Softball keeps swinging
Laura McEwen said her daughter Amelia McEwen, a sophomore at Dunwoody High School, has been playing softball almost all her life. When they found out the DCSD athletic seasons had been postponed while on their way to softball scrimmage, they still wanted to try to have some sort of season.
DCSD has still allowed teams to do group conditioning while games are postponed, and McEwen said parents got together to create a league with the Murphey Candler Girls Softball Association so the girls could still play a pseudo-season. The teams are divided by school, McEwen said.

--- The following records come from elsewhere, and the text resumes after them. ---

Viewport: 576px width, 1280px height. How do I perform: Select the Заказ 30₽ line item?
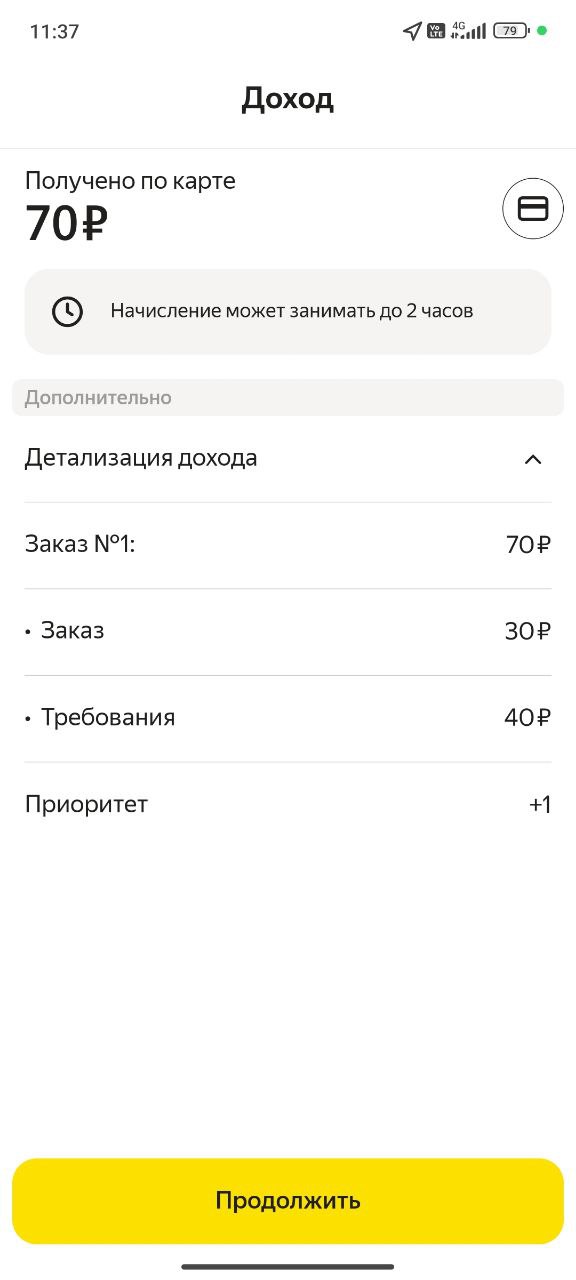[288, 631]
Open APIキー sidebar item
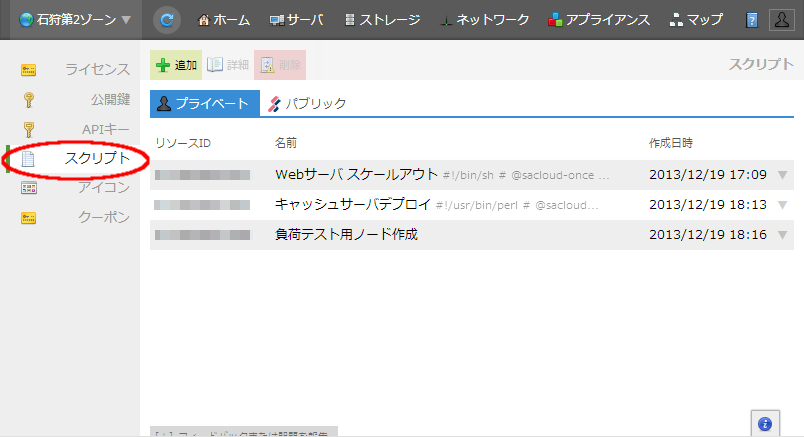This screenshot has width=804, height=437. [x=105, y=129]
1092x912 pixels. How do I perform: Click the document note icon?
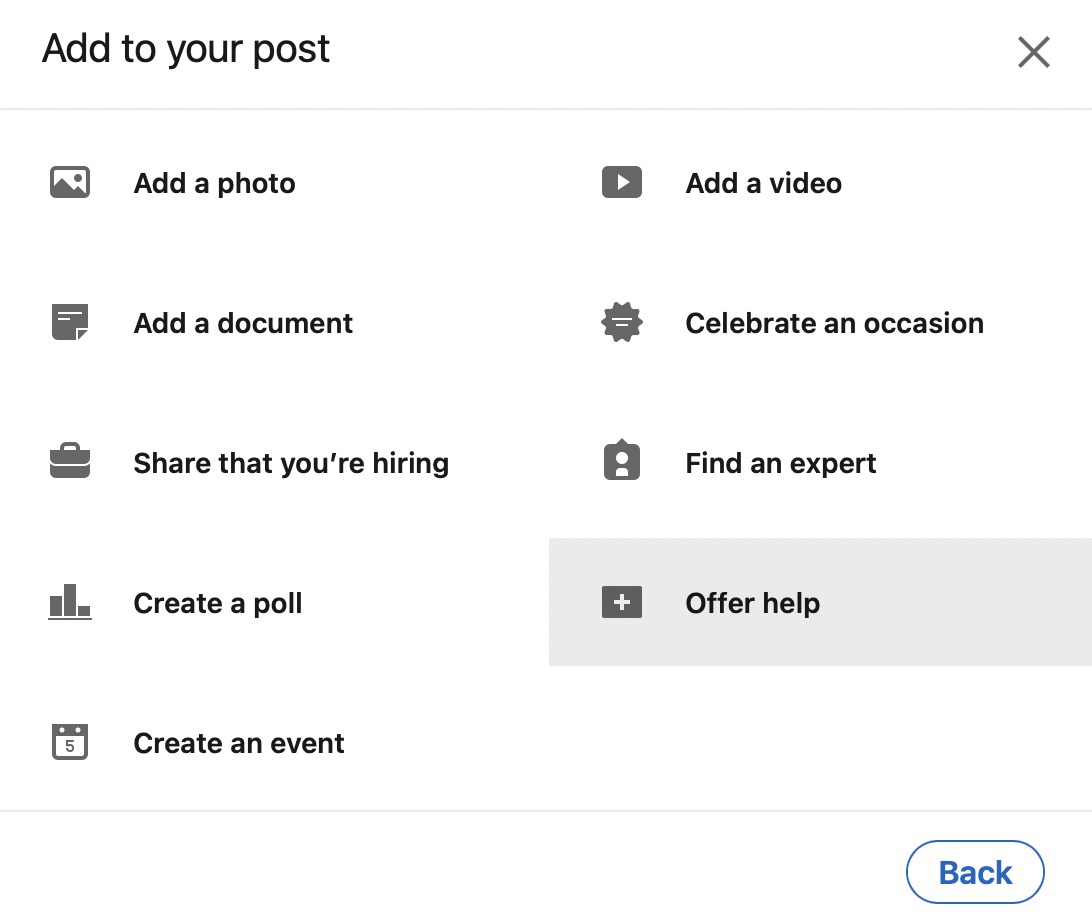pos(70,322)
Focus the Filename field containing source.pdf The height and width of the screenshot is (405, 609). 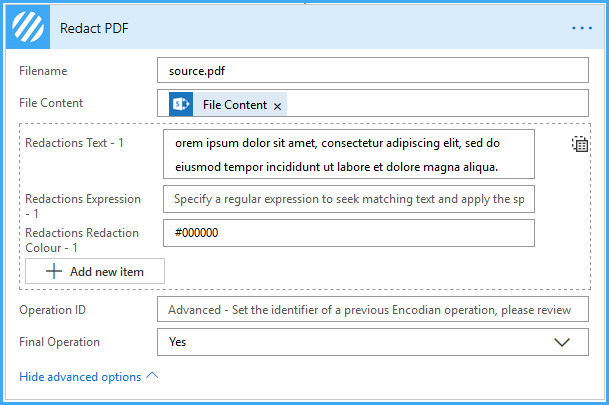pos(373,70)
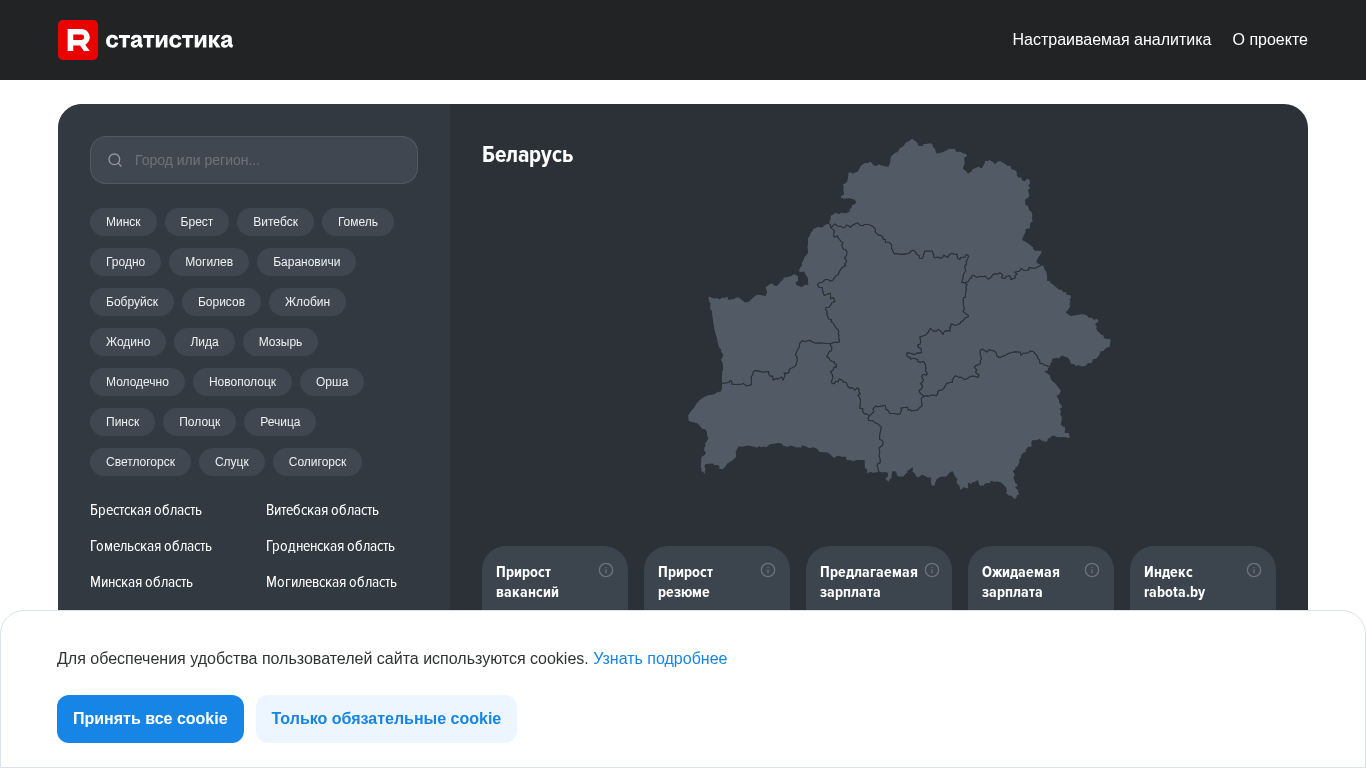
Task: Select the Минск city chip
Action: [x=123, y=222]
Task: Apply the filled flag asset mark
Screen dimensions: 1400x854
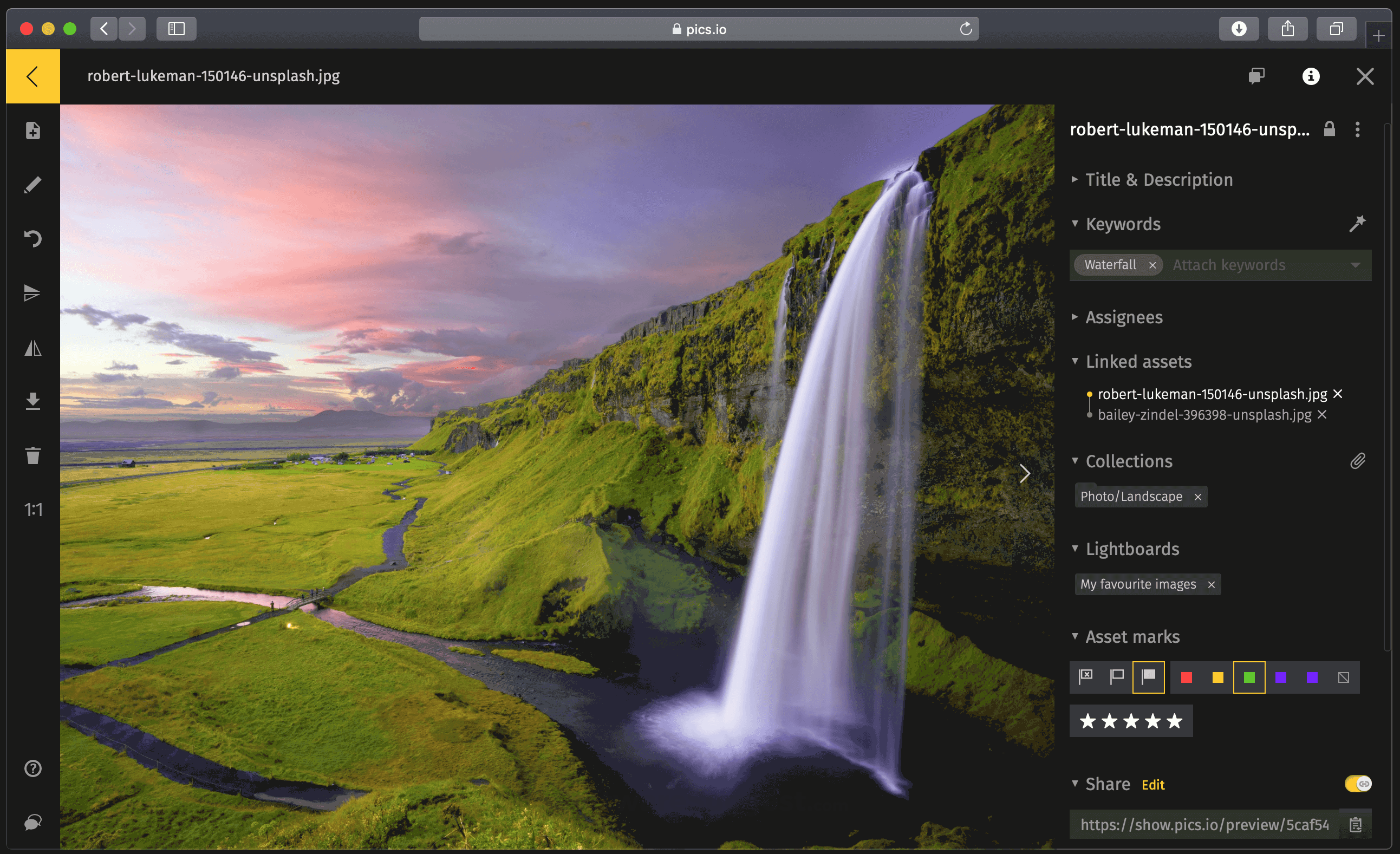Action: (x=1149, y=677)
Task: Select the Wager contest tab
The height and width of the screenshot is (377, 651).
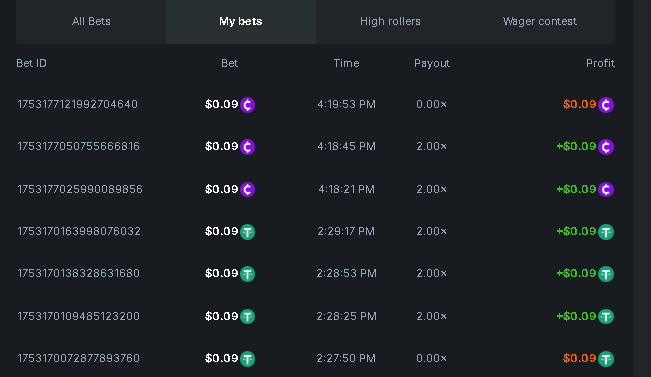Action: coord(540,22)
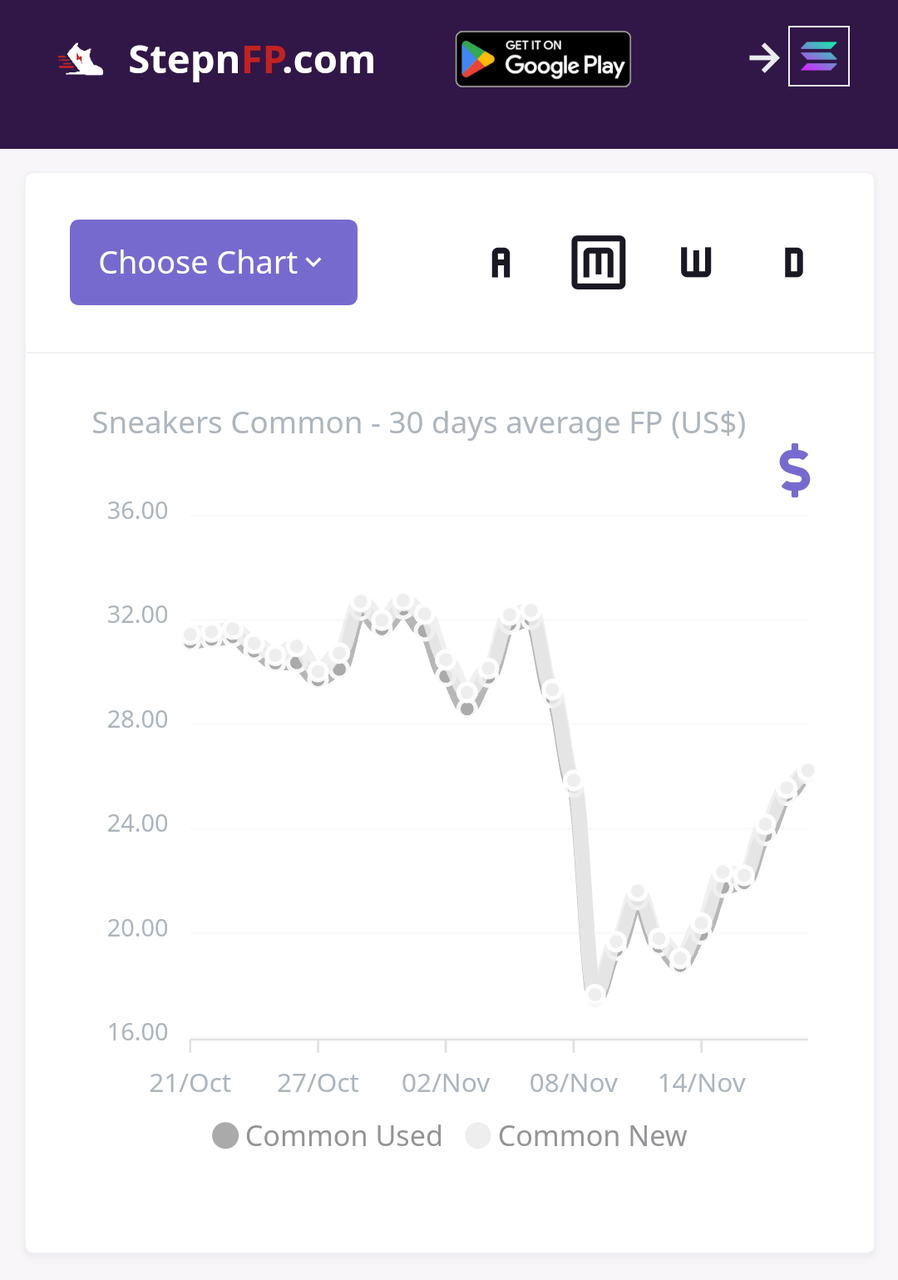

McEwen said they hold two DHS conditioning practices a week with Sunday games at Brookhaven’s Murphey Candler Park that are not associated with the school. The first game was Aug. 23. Masks are required except when players are on the field.
“It doesn’t count toward the region, but it was so fun to see some sort of normalcy,” McEwen said. “Distancing, mask[-wearing] and temperature checks were enforced.”
McEwen said her daughter played on a travel softball team over the summer, and Murphey Candler was one of the best venues in terms of COVID-19 safety precautions. Her daughter has been playing softball at the park since she was 8 years old.
“They’re not too upset about it,” McEwen said. “It feels like a partially normal season.”
Dabney Duncan, a senior at Dunwoody High School, said she’s found a way to connect with other students at her school through Instagram.
Duncan, president of the Student Government Association, said the club’s officers have been meeting about once a week via video call with their teacher sponsors. SGA would normally plan events such as homecoming or pep rallies, so in lieu of those, Duncan said they’ve been doing “Wildcat Wednesday” spirit day posts, named for the school’s mascot.
The SGA Instagram account, @dhswildcatpride, also posts other club information and has become a “virtual meeting place” for students, Duncan said.
“We’re having to get really creative on ways to keep everyone connected,” Duncan said.
Duncan said usually the entire club, which has over 100 students, would also have a meeting every week, but those meetings have been cancelled since the organization isn’t doing any planning or a club vote.
Duncan started her position as SGA president with a virtual election last spring, which was conducted using a Google form.
“There downsides to virtual learning, but big picture, I know this is what has to be done,” Duncan said.